-------- Working data

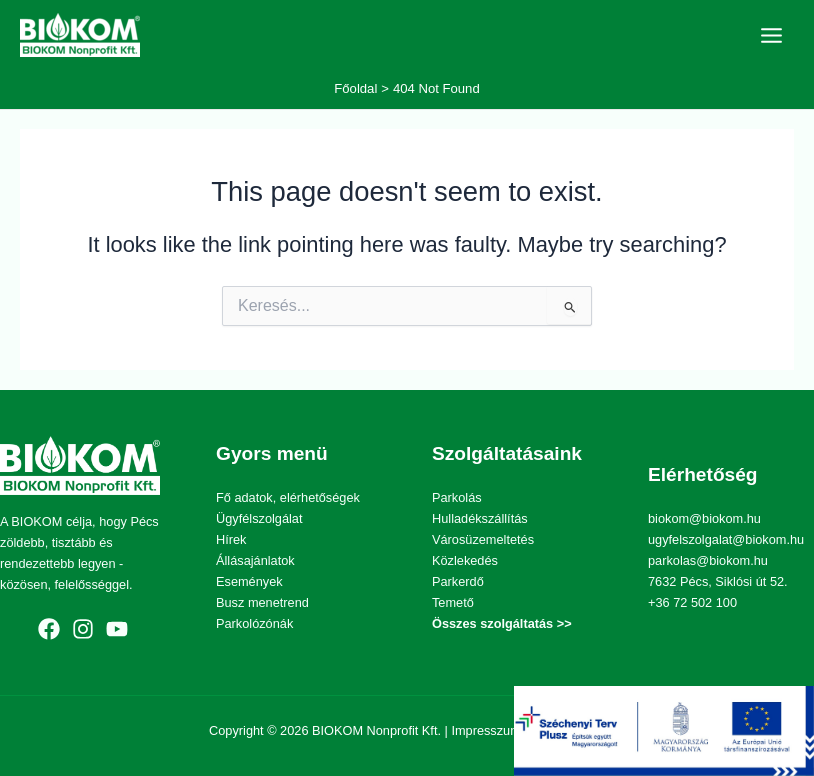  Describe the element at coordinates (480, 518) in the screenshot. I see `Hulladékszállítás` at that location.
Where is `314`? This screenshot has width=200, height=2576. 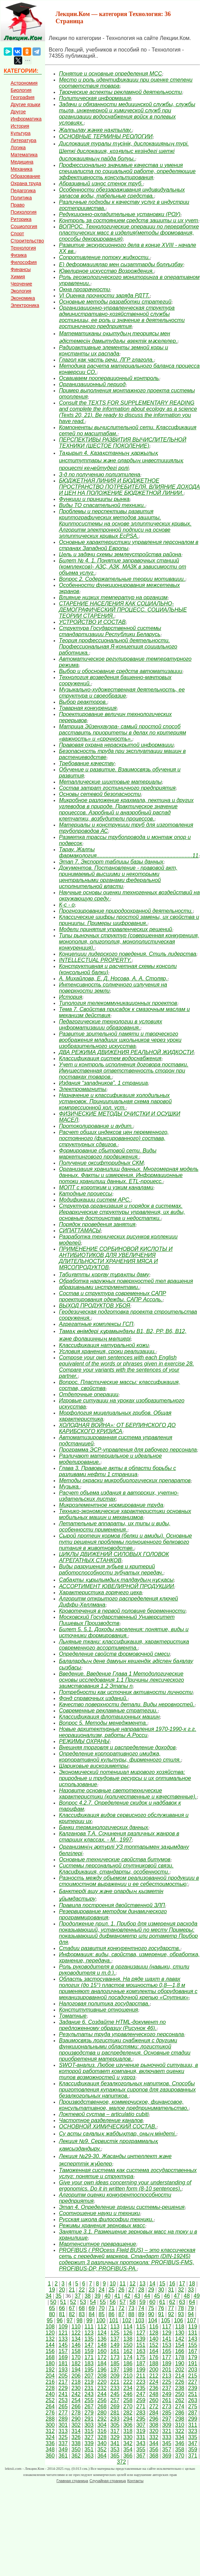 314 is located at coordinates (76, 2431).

----------------
-------- Working data

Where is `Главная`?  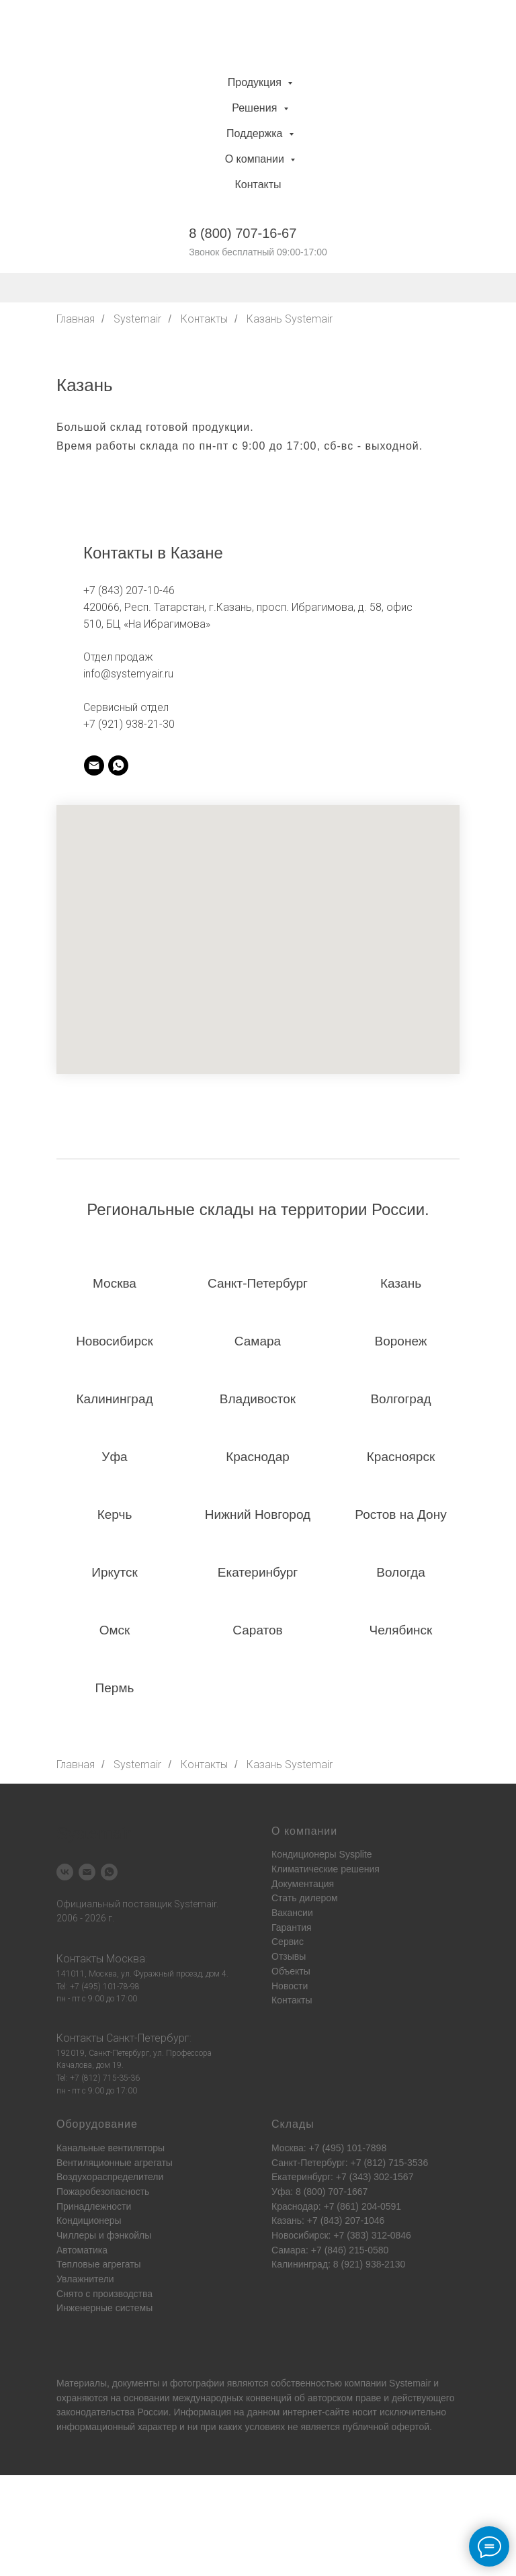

----------------
-------- Working data

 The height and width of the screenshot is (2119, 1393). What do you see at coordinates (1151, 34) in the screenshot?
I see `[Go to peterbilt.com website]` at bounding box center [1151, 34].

----------------

Work to be completed: Copy the listing from the line containing "The height and" through the line containing "center [1151, 34].", substituting "page" for "screenshot" and keeping everything else the same.

Full output:
 The height and width of the page is (2119, 1393). What do you see at coordinates (1151, 34) in the page?
I see `[Go to peterbilt.com website]` at bounding box center [1151, 34].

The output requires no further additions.